In this manner, a relatively simple component allows for alteration of the curing pattern in the ink of an image. Alteration of the curing pattern with regard to how long the ink takes to cure, as well as how much illumination the ink receives, alters the gloss across the image. This provides a simple, retrofittable way for printers to adjust and control the gloss of images.

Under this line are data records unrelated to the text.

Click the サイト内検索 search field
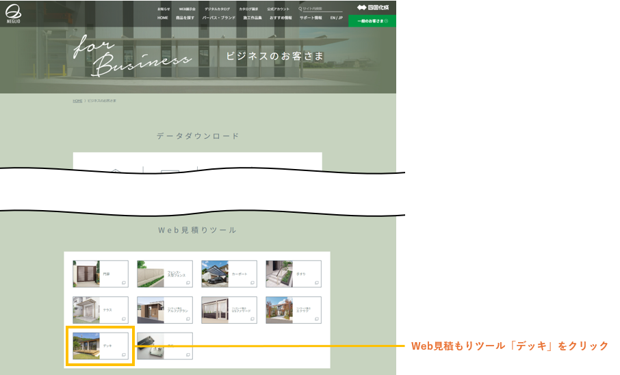 322,9
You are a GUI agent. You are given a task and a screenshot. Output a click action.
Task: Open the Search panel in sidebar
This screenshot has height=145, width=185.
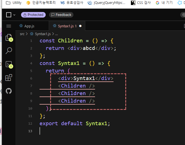point(9,50)
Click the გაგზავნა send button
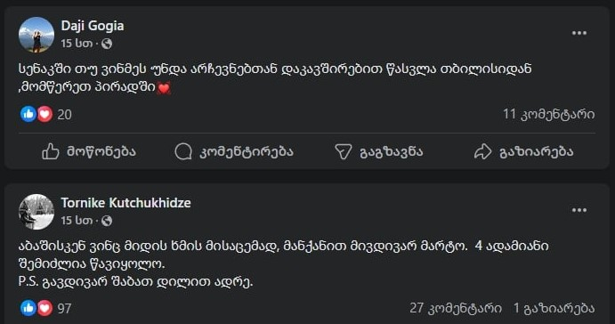The height and width of the screenshot is (324, 615). coord(379,151)
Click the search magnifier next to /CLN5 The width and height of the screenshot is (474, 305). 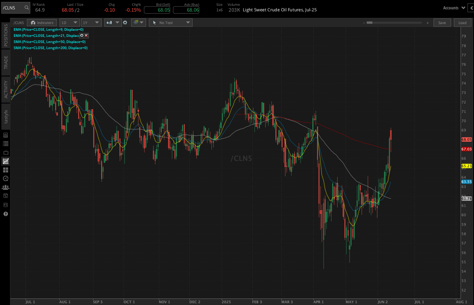[x=26, y=7]
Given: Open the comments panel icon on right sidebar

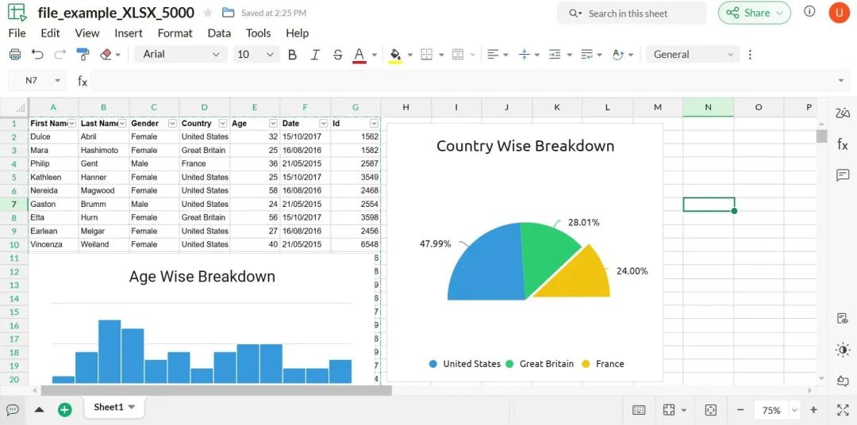Looking at the screenshot, I should [x=842, y=174].
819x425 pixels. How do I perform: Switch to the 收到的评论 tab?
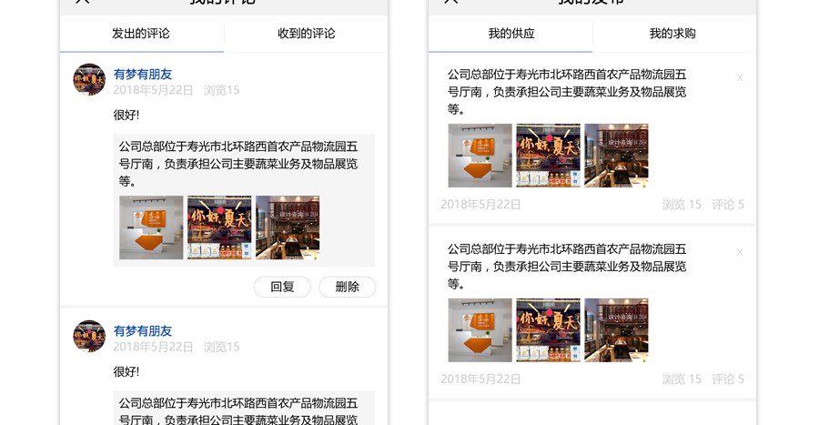pyautogui.click(x=306, y=34)
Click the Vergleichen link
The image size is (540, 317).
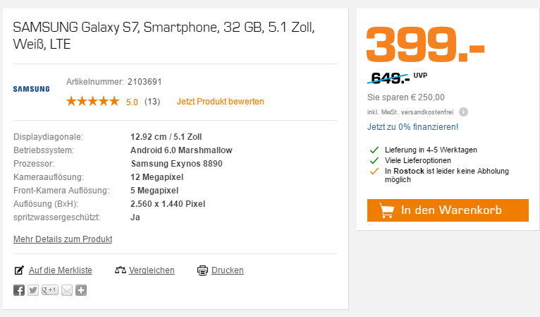(x=152, y=270)
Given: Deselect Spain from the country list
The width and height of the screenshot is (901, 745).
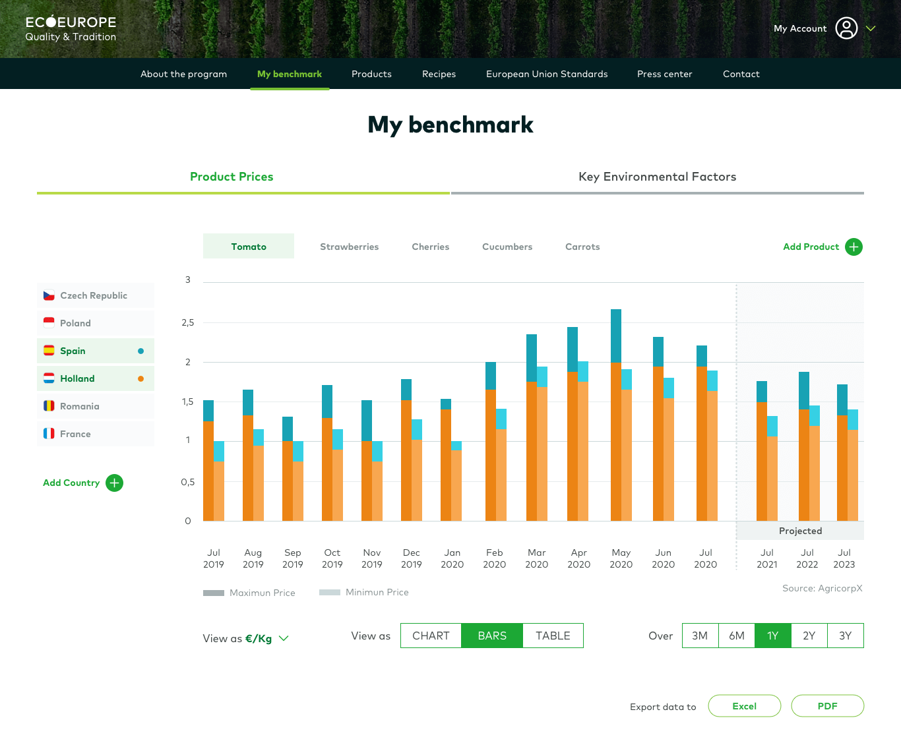Looking at the screenshot, I should pos(95,351).
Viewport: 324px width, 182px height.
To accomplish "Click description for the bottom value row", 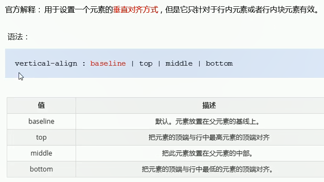I will pyautogui.click(x=207, y=169).
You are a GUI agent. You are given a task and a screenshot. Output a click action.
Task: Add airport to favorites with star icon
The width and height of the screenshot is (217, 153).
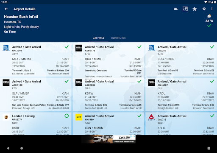(x=195, y=9)
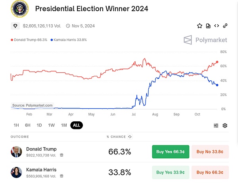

Thus, although there has been described to this point a particular embodiment for a method and apparatus for an ink curing system using differential curing, it is not intended that such specific references be considered as limitations upon the scope of this invention except in-so-far as set forth in the following claims.

Claims

1. An ink curing system, comprising:

at least one array of solid state light emitters in a package having a window;
a patterned external optical element arranged adjacent to the window, the patterned external optical element forming an optical pattern on a print substrate when illuminated by light from the solid state light emitters;
said optical pattern comprising a first gradient in a process direction, wherein the process direction is parallel to a direction in which the print substrate moves relative to the at least one array of solid state light emitters, and a second gradient perpendicular to the process direction;
a printer arranged to deposit ink onto the print substrate, the ink being curable by optically patterned light, the array of solid state light emitters arranged adjacent to the print substrate such that the optically patterned light from the array contacts the ink, the patterned external optical element arranged between the at least one array of solid state light emitters and the print substrate to allow for variability of curing; and the patterned external optical element comprising a patterned external optical element directly adjacent to the window, said patterned external optical element comprising a patterned film on the window.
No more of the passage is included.